Stated goal —
Edit the rows from the start through the line holding "will click(300, 286).", inclusive, swapping "registry list" for "registry table" and leaving all else unchanged.

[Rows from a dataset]
************

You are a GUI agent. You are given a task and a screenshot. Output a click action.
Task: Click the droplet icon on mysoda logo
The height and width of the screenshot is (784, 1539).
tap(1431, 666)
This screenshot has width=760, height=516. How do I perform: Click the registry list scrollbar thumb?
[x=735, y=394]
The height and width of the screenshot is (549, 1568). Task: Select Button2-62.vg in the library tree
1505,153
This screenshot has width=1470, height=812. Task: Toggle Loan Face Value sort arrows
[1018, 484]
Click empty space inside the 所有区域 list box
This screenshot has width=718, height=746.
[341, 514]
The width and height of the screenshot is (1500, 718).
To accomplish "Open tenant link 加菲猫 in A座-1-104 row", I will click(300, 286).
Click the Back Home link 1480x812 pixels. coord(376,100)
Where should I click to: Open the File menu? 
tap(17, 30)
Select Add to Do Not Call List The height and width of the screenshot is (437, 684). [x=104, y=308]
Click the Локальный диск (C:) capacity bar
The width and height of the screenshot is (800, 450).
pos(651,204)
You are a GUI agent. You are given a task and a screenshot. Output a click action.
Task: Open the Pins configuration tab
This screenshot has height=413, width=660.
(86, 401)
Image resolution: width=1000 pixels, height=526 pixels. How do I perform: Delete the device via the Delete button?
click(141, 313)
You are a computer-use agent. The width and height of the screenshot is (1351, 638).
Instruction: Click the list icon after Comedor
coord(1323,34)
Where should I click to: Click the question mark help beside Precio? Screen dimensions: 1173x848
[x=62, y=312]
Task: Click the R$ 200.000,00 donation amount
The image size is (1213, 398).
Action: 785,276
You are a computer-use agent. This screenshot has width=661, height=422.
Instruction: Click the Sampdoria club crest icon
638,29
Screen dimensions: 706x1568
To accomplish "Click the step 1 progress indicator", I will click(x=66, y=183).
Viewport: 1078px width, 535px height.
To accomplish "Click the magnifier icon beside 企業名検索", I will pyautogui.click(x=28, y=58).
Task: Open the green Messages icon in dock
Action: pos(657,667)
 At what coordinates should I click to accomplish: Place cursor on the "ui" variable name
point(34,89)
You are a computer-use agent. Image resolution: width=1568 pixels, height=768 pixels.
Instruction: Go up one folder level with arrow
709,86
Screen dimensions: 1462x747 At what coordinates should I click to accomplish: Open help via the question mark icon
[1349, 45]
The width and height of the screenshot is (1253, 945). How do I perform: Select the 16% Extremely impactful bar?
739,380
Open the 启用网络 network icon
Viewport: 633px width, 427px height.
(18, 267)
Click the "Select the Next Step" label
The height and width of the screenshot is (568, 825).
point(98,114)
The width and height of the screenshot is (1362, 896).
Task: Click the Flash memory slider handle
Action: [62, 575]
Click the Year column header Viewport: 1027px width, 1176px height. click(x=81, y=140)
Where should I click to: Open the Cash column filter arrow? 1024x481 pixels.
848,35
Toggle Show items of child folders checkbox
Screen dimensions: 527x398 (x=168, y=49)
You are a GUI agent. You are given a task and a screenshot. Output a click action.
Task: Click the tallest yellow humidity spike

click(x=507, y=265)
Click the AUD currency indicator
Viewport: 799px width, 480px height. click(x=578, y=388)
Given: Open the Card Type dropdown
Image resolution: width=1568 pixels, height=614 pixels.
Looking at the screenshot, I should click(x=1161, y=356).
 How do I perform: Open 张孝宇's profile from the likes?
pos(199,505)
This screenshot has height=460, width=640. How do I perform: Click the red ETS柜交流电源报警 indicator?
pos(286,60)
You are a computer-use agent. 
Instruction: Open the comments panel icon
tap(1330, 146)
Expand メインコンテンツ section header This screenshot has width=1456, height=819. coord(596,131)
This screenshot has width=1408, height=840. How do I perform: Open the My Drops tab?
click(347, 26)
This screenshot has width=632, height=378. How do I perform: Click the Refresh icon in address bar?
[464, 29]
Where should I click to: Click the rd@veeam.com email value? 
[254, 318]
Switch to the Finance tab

************

Complete response —
You are a GUI agent. You are given a task and a screenshot. Output a click action.
Task: Click the droplet icon on mysoda logo
The height and width of the screenshot is (784, 1539).
tap(1431, 666)
This screenshot has width=760, height=516. How do I perform: Click the registry table scrollbar thumb?
[x=735, y=394]
The height and width of the screenshot is (549, 1568). Task: Select Button2-62.vg in the library tree
1505,153
This screenshot has width=1470, height=812. Task: Toggle Loan Face Value sort arrows
[1018, 484]
Click empty space inside the 所有区域 list box
This screenshot has width=718, height=746.
[341, 514]
The width and height of the screenshot is (1500, 718).
To accomplish "Open tenant link 加菲猫 in A座-1-104 row", I will click(300, 286).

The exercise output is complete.